Versions Compared

Key

  • This line was added.
  • This line was removed.
  • Formatting was changed.

Table of Contents

This page is meant to document the various steps to working with git to contribute or review Kafka code. There are probably a lot of bugs in these steps or possible better recipes, so help make this page better. If you want to push your commits without passwd, please see apache git wiki.

Kafka patch review tool

1. Setup

  1. Follow instructions here to setup the jira-python package
  2. Follow instructions here to setup the reviewboard python tools
  3. Install the argparse module

    Code Block
    On Linux -> sudo yum install python-argparse
    On Mac -> sudo easy_install argparse
    

2. Usage

Code Block
nnarkhed-mn:kafka-git-idea nnarkhed$ python kafka-patch-review.py --help
usage: kafka-patch-review.py [-h] -b BRANCH -j JIRA [-s SUMMARY]
                             [-d DESCRIPTION] [-r REVIEWBOARD] [-t TESTING]
                             [-v VERSION] [-db]

Kafka patch review tool

optional arguments:
  -h, --help            show this help message and exit
  -b BRANCH, --branch BRANCH
                        Tracking branch to create diff against
  -j JIRA, --jira JIRA  JIRA corresponding to the reviewboard
  -s SUMMARY, --summary SUMMARY
                        Summary for the reviewboard
  -d DESCRIPTION, --description DESCRIPTION
                        Description for reviewboard
  -r REVIEWBOARD, --rb REVIEWBOARD
                        Review board that needs to be updated
  -t TESTING, --testing-done TESTING
                        Text for the Testing Done section of the reviewboard
  -v VERSION, --version VERSION
                        Version of the patch
  -db, --debug          Enable debug mode

3. Upload patch

  1. Specify the branch against which the patch should be created (-b)
  2. Specify the corresponding JIRA (-j)
  3. Specify an optional summary (-s) and description (-d) for the reviewboard

Example:

Code Block
 python kafka-patch-review.py -b origin/trunk -j KAFKA-42

4. Update patch

  1. Specify the branch against which the patch should be created (-b)
  2. Specify the corresponding JIRA (--jira)
  3. Specify the rb to be updated (-r)
  4. Specify an optional summary (-s) and description (-d) for the reviewboard, if you want to update it
  5. Specify an optional version of the patch. This will be appended to the jira to create a file named JIRA-<version>.patch. The purpose is to be able to upload multiple patches to the JIRA. This has no bearing on the reviewboard update.

Example:

Code Block
python kafka-patch-review.py -b origin/trunk -j KAFKA-42 -r 14081

JIRA command line tool

1. Download the JIRA command line package

Install the jira-python package

Code Block
sudo easy_install jira-python
2. Configure JIRA username and password

Include a jira.ini file in your $HOME directory that contains your Apache JIRA username and password

Code Block
nnarkhed-mn:~ nnarkhed$ cat ~/jira.ini
user=nehanarkhede
password=***********

Reviewboard

This is a quick tutorial on using Review Board with Kafka.

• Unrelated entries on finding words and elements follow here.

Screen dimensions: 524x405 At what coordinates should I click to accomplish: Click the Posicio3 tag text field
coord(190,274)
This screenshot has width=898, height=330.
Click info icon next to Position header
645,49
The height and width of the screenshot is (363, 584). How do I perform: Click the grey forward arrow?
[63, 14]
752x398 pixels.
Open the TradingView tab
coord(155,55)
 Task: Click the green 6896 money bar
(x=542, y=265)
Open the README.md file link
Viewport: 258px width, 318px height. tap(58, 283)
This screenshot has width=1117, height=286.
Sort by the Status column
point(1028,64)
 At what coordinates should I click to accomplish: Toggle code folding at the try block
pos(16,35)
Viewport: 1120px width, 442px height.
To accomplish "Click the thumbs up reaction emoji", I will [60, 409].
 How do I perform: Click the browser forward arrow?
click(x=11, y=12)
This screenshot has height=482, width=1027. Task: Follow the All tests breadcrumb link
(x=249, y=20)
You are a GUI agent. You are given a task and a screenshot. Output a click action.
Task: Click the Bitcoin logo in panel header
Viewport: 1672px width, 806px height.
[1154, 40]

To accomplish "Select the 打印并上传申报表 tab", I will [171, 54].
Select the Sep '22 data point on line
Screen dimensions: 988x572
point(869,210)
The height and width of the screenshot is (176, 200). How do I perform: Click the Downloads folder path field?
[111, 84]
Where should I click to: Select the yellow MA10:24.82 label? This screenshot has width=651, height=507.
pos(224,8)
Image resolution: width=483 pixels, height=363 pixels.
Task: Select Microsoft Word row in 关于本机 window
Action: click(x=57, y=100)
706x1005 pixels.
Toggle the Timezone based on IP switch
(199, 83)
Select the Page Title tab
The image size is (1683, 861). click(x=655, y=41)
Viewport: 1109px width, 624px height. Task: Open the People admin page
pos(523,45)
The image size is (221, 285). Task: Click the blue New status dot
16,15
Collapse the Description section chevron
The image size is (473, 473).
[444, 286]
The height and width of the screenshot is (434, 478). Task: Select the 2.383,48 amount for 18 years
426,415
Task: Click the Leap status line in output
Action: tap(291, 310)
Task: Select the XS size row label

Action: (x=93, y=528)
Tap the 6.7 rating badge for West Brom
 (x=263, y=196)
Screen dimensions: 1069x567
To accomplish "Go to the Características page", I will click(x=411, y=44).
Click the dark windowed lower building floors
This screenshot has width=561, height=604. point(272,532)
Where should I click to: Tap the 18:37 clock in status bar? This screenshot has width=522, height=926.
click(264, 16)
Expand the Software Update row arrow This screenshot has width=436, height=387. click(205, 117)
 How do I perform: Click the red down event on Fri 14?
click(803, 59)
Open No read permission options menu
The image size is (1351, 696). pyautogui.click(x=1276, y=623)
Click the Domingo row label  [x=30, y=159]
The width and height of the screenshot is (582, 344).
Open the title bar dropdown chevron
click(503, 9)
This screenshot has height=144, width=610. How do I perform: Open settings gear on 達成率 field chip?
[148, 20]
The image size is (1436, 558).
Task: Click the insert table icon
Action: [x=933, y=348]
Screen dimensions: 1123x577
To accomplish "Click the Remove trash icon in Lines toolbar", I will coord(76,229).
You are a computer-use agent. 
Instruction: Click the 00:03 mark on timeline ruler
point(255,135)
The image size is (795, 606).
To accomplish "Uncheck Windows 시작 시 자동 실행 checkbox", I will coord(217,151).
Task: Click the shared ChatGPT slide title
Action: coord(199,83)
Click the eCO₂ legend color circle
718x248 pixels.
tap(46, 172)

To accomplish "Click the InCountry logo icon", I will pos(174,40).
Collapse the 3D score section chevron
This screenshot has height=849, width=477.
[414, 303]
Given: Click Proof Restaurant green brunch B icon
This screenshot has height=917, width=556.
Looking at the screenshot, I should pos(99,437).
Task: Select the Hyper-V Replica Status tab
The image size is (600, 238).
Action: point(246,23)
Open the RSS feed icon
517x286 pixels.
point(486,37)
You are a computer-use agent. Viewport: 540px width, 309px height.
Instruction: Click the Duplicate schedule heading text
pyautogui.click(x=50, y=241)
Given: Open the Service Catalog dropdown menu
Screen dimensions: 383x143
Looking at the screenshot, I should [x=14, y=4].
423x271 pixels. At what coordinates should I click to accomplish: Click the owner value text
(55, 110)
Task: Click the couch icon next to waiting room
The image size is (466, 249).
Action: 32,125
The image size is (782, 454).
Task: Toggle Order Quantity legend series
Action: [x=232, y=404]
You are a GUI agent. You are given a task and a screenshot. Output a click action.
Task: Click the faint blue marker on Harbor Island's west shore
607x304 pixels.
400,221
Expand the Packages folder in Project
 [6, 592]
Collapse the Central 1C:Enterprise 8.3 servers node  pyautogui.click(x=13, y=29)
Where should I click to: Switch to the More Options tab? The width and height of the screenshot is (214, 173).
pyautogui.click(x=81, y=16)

1. Install the post-review tool

If you are on RHEL, Fedora or CentOS, follow these steps

Code Block
sudo yum install python-setuptools
sudo easy_install -U RBTools

If you are on Mac, follow these steps

Code Block
sudo easy_install -U setuptools
sudo easy_install -U RBTools

For other platforms, follow the instructions here to setup the post-review tool.

2. Configure Stuff

Then you need to configure a few things to make it work:

First set the review board url to use. You can do this from in git:

Code Block
git config reviewboard.url https://reviews.apache.org

If you checked out using the git wip http url that confusingly won't work with review board. So you need to configure an override to use the non-http url. You can do this by adding a config file like this:

Code Block
jkreps$ cat ~/.reviewboardrc
REPOSITORY = 'git://git.apache.org/kafka.git'
TARGET_GROUPS = 'kafka'
GUESS_FIELDS = True

FAQ

When I run the script, it throws the following error and exits
Code Block
nnarkhed$python kafka-patch-review.py -b trunk -j KAFKA-42
There don't seem to be any diffs

There are 2 reasons that can cause this -

  • The code is not checked into your local branch
  • The -b branch is not pointing to the remote branch. In the example above, "trunk" is specified as the branch, which is the local branch. The correct value for the -b (--branch) option is the remote branch. "git branch -r" gives the list of the remote branch names.
When I run the script, it throws the following error and exits
Code Block
Error uploading diff

Your review request still exists, but the diff is not attached.

One of the most common root causes of this error are that the git remote branches are not up-to-date. Since the script already does that, it is probably due to some other problem. You can run the script with the --debug option that will make post-review run in the debug mode and list the root cause of the issue.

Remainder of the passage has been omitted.